Output the line containing "Toggle the eye visibility icon" exactly. Do the same for every line after it through the end of the material, and output nothing else.

=== Begin Enclosure ===

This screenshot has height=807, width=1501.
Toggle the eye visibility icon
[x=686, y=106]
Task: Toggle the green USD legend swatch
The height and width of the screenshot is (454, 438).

=== End Enclosure ===

Response to this exercise:
Toggle the eye visibility icon
[x=686, y=106]
Task: Toggle the green USD legend swatch
The height and width of the screenshot is (454, 438).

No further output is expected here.